On my mac, if I need to sync a large number of files between me and a remote disk, I have trusty rsync.
There are a number of utilities that offer support for rsync in Windows, but they aren't that good. Cygwin runs like a dog on my work box and it's really not an option. I did the whole Cygwin thing at my previous day job and since moving to my current one, I find that I'm much happier just using native tools. Besides, the only tool that matters has native Windows support so life is good.
I ran into the situation recently working remotely, though, where I had to copy a large number of files over and over again, after changing only a few of them, to a remote server. The copy would take about 2 or 3 minutes every time to copy the entire tree. At any given point, I may have only edited 2 or 3 files but the work involved with diffing the two directories or keeping track of edited files so that I could copy only the changes was outweighed by simply copying the tree over again.
More than that, I would delete files every now and again, and my method would break. In that event, I just deleted the whole remote tree and copied my entire tree into it again.
2 or 3 minutes, every 2 or 3 minutes, is a bit of an overhead.
What I wanted was rsync for Windows. I didn't get that, but I got something that fit my needs just as well.
SyncToy is a little utility written by Microsoft and published as a PowerToy. An aside: PowerToys are programs that should really be included in Windows but aren't for some reason. You really should install many of them. That's another post.

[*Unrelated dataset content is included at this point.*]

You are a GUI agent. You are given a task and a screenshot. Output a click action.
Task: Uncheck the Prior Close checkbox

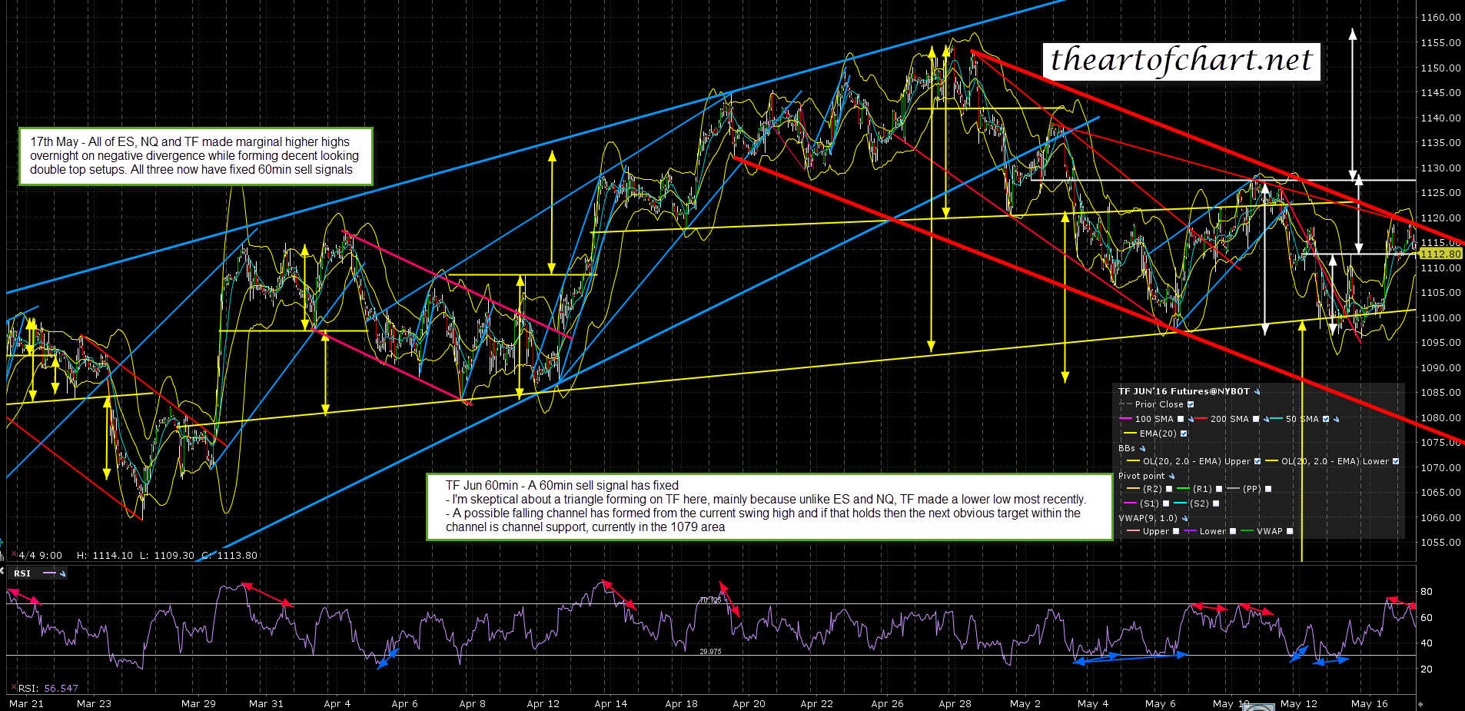pos(1191,404)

SyncToy sports the ability to set up a group of Folder Pairs and run them as needed. A Folder Pair can be set up several ways:
Synchronize: Watches both folders and makes them look the same if you change either end.
Echo: Only watches the left side. Renames, updates and deletes are all done on the right.
Contribute: New and updated files, with renames, are updated from left to right. Deletions, however, are not.
The way it works is by adding a little file on either end that contains metadata about your tree. The file can be easily ignored if your using something like git. When you run a sync, it just compares metadata in your files and only copies changes which ends up being nice and fast.
There is a GUI, but you definitely want a CLI for quickly syncing up your directories directly from Emacs. To do that, you just add /path/to/install/directory to your PATH variable and run SyncToyCmd -R to run all your Folder Pairs. If you have too many Folder Pairs, there is a variant that accepts a Folder Pair name which only syncs that. The command line output is nicely descriptive and you can run the entire thing from the command line.
Not the most ground breaking discovery in the world, but hopefully it's useful to others.